It has been close to 60 days since the abrogation of Article 370 and the lockdown in the state of Jammu and Kashmir. The United Nations General Assembly and the address of Narendra Modi and Imran Khan was an important day for those in the Valley, one with massive diplomatic significance and hope. Reportedly, in the interiors of Srinagar, the locals huddled up together in front of the TV screens in the streets hoping to hear the world leaders finally acknowledge their voice.
Prior to the address, locals had told NewsClick that they were hoping for a statement by PM Modi. “It has been over 30 years that we are trying to get the world to listen to us, but that hasn’t happened, we are hoping that the UN will take note of the situation and our voices will be heard,” said a priest.
He added, “We are putting our faith in the international diplomatic efforts.

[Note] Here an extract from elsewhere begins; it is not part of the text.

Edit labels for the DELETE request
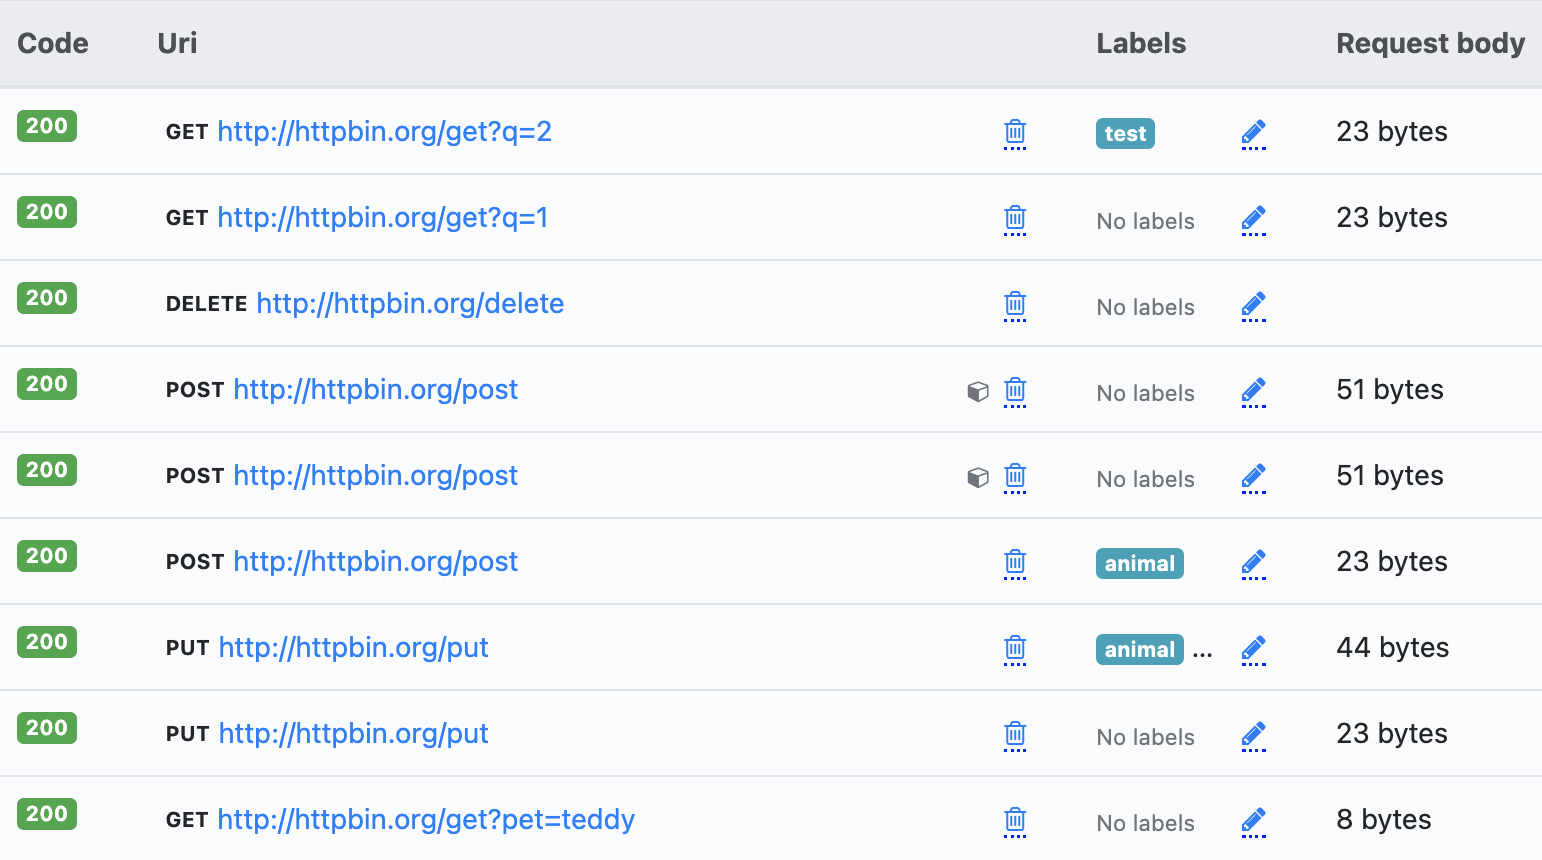 (1253, 305)
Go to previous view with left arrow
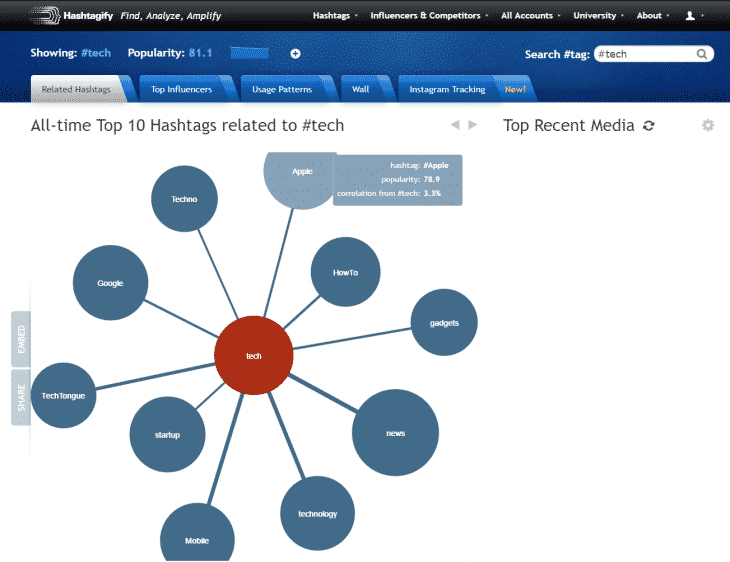This screenshot has width=730, height=562. pos(455,125)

We believe that this is a significant opportunity for our issues, for our struggle to find ground and some representation. The prime ministers of the two countries who speak of justice, democracy and development, now have the opportunity to come clean about their stand on Kashmir.”
Khurshid, a young boy from Aanchar told NewsClick, “We are putting shutters on our houses in the fear of a crackdown from the state. Our leaders are jailed under the Public Safety Act, so are the young boys from my village. Our power supplies are cut, it is becoming harder to access water and the healthcare system is crumbling. In this scenario, our only hope is international pressure and solidarity.”
However, to the disappointment of many locals, PM Modi completely skipped the mention of the situation in Kashmir and focused on the development agenda in India. The address of the Pakistani Prime minister Imran Khan, on the other hand, focused entirely on Kashmir. He spoke of the arrest of thousands of Kashmiris, the severed electronic access and the curfew imposed on the entire population of about 8 million. “Is it arrogance that has blinded him from seeing what is going to happen when the curfew is lifted? Does he think the people of Kashmir will quietly accept the status quo?” questioned Khan. “What is going to happen when the curfew is lifted will be a bloodbath,” he said.
The pent-up frustration of Kashmiris living under what the “Indian military occupation” would inevitably come back to haunt India, he said.
Following the address, several protests broke out in the state, in areas such as Ilahibagh, Maisuma, Baspora among others. Locals also reportedly burst crackers and chanted pro-Pakistan slogans. The locals stated that the reason for the protests was the “silence of Narendra Modi”.
Speaking to NewsClick, a 50-year-old businessman said, “Nobody is listening to us. The Indian media is not showing our side of the story. We are under a complete lockdown, we needed someone to tell our story to the world.
Speaking at a protest in the Valley, a young student said, “I had voted in the general elections held in May with a lot of hope, but now I feel like a traitor to the state for having voted. The Indian government betrayed our trust by revoking Article 370.”
Many locals also stated that with the detention of their leadership and the political vacuum in the state, “Imran Khan has become an ambassador for Kashmir”. A youth said, “We are out here protesting because we are energised. We are availing our right to free speech and protests showing solidarity with the speech because he has raised our issues and India, on the other hand, is colonising us and is invisibilising our struggle.”
India, on Saturday, exercised its right to reply to issue a rebuttal to Pakistan Prime Minister Imran Khan's speech at 74th Session of the United Nations General Assembly. In a strongly-worded reply, India said that Mr Khan's threat of unleashing nuclear devastation "qualifies as brinkmanship, not statesmanship". "Rarely has the General Assembly witnessed such misuse, rather abuse, of an opportunity to reflect. Words matter in diplomacy. Invocation of phrases such as 'pogrom', 'bloodbath', 'racial superiority', 'pick up the gun' and 'fight to the end' reflect a medieval mindset and not a 21st century vision," said Vidisha Maitra, first secretary, Ministry of External Affairs.
Diplomatically, not much is being said on the situation in Kashmir. Turkish President Recep Tayyip Erdogan had raised the Kashmir issue during his address at the United Nations, saying it is imperative to solve the problem through "dialogue on the basis of justice, equity, and not through collision". Malaysian Prime Minister Mahathir Mohamad has alleged that India has “invaded and occupied” Jammu and Kashmir and asked New Delhi to work with Pakistan to resolve the issue. The Malaysian prime minister, in his address to the UN General Assembly on Friday, said that there may be reasons for India’s action in Jammu and Kashmir “but it is still wrong”. He said despite UN resolutions, Jammu and Kashmir has been “invaded and occupied”.
The Valley extremely tense and volatile over the weekend. Many belonging to the working classes were fearing another Article 370 abrogation-like announcement, while many took off to their native places in fear of restrictions and an intensified crackdown in the state.